What the exercise asks
In the listing, from its first line through the line containing "click(46, 59)", replace "Viewport" with "Window" and write out those lines again with nothing else altered.

# # # #

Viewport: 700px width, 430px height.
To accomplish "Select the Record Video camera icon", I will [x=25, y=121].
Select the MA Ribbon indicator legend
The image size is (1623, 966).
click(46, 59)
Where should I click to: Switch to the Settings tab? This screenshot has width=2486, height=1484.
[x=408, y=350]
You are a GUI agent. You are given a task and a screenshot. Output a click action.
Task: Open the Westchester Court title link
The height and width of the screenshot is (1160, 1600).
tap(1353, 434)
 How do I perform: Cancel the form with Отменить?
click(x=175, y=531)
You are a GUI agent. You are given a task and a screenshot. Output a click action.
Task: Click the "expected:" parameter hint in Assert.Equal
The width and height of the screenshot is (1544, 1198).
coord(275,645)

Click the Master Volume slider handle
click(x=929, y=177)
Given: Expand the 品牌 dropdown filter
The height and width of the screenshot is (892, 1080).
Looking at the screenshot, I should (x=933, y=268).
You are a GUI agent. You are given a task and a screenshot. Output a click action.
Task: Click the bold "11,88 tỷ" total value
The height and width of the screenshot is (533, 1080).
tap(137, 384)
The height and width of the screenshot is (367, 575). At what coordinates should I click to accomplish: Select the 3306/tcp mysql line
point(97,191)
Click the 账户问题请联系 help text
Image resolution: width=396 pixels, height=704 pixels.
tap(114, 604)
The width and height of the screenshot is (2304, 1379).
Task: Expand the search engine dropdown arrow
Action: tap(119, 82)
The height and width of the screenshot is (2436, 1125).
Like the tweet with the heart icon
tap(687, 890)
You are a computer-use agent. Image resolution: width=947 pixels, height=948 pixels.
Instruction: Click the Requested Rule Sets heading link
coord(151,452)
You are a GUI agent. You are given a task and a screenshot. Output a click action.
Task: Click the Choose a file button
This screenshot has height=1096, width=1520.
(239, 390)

# # # #

Result
Window: 700px width, 430px height.
To accomplish "Select the Record Video camera icon", I will [x=25, y=121].
Select the MA Ribbon indicator legend
The image size is (1623, 966).
click(46, 59)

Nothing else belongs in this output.